Kyoto may be the 1200-year-old home of Japanese classical arts, but you wouldn't know it when you first get here.
Built in 1997 by Hiroshi Hara, Kyoto Station is a stunning living monument to modern Japan. A hub for multiple regional and local train lines, it's also home to great restaurants and multiple shopping centers. Travelers step off the bullet train, wind their way to the Central Gate, and emerge into a 60-foot atrium made of a glass and steel. It's remarkably quiet for a station so big, and so busy. But this is a space that was clearly built to keep the people passing through it breathing deeply and looking all around them -- especially up: on one side of the main arrival hall, an escalator stretches up to the 15th story, a beautiful outlook over the city.
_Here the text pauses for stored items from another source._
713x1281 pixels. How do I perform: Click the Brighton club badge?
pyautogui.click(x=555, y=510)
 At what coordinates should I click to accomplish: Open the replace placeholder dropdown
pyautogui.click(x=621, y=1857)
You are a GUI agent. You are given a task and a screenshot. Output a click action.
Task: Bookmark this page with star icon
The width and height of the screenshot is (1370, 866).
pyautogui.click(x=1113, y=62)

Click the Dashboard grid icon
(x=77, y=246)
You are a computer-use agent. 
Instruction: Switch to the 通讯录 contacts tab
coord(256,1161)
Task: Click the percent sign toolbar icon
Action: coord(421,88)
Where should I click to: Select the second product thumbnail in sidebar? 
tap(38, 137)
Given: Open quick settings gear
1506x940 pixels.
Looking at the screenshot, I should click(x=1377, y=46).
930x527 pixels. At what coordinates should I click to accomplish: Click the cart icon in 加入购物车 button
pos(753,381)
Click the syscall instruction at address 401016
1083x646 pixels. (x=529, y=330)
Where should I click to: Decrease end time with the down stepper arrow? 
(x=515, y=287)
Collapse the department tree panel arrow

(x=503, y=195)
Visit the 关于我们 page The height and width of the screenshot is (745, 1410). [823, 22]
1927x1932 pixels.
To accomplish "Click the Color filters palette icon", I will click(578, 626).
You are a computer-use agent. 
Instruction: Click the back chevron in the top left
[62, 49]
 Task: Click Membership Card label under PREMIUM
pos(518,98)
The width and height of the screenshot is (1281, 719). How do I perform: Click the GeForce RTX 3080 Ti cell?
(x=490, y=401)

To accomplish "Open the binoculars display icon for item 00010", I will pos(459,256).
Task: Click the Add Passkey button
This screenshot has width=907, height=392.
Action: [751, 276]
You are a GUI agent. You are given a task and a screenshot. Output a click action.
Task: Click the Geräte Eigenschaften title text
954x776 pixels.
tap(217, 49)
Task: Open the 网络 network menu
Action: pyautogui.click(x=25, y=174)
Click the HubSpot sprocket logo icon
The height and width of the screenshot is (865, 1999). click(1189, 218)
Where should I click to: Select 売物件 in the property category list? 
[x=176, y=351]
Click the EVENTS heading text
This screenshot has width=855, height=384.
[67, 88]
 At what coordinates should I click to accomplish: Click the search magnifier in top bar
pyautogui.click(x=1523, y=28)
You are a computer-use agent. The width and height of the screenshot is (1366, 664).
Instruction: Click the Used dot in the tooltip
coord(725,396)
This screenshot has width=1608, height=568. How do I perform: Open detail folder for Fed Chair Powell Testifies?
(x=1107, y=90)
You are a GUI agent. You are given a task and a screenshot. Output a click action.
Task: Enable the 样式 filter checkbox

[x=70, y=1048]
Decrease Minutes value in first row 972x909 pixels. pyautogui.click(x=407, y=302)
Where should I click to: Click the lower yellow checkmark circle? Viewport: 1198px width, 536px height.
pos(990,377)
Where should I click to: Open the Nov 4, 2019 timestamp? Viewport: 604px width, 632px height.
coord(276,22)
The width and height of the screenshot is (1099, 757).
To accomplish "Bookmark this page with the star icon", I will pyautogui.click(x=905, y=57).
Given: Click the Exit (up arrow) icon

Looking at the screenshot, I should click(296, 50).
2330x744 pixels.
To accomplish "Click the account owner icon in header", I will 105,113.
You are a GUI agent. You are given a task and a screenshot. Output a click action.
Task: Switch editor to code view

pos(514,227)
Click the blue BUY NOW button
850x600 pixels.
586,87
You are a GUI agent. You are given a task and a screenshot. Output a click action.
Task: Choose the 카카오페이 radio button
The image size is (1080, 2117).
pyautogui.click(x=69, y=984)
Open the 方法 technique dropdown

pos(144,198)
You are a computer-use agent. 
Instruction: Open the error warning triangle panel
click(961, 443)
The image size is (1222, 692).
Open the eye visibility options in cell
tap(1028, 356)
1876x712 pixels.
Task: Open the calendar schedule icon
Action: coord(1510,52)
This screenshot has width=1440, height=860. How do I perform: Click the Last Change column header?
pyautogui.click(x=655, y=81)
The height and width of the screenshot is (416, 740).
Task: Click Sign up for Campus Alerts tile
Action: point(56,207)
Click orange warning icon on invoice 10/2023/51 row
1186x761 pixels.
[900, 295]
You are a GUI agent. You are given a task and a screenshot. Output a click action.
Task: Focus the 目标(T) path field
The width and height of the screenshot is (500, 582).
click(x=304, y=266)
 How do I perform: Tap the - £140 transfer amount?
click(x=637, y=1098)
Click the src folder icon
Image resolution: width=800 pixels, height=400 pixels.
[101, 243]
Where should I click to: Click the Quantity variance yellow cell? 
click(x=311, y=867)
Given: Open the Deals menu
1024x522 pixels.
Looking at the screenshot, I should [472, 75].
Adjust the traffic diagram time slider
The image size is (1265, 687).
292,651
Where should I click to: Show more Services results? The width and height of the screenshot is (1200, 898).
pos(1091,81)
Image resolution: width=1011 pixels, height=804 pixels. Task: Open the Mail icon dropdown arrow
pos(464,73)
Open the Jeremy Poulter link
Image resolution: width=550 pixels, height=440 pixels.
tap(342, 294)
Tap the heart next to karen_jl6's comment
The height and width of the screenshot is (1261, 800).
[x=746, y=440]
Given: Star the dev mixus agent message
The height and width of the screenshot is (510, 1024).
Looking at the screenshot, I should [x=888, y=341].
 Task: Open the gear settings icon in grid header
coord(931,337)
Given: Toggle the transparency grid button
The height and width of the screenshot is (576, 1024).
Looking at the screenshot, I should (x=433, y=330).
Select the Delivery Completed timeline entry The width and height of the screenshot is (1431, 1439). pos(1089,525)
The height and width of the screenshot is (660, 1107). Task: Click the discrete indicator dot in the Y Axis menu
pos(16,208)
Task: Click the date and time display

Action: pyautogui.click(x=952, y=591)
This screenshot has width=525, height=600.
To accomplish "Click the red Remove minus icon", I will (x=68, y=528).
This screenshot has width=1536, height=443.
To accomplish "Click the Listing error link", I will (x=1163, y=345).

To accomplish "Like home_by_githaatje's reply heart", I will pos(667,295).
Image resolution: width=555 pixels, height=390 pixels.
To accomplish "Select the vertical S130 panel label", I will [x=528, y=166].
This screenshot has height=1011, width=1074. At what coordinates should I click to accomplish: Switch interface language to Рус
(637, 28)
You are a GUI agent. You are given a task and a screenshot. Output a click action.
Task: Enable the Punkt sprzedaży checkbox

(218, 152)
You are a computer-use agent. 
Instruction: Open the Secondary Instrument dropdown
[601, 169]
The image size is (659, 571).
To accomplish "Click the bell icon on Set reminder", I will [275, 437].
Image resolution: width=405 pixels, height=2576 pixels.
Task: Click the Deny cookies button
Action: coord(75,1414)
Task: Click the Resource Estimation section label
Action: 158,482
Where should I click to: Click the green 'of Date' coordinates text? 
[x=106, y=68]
But I think my favorite part of being in Kyoto Station is the way the building becomes even grander when glass/steel reflects off of itself, creating the illusion of even more gravity-defying shapes.
Apparently, when the station was finished, the locals were none too happy with it. And I've heard that some Kyotoites suffer from a sort of second city syndrome which manifests as snootiness. Could it be that they're just suspicious of something so modern shifting the city's action away from its temples? (Because it is.)
Whatever, I say. This place is fantastic and should be praised as Kyoto's newest crown jewel. I'll be back tomorrow.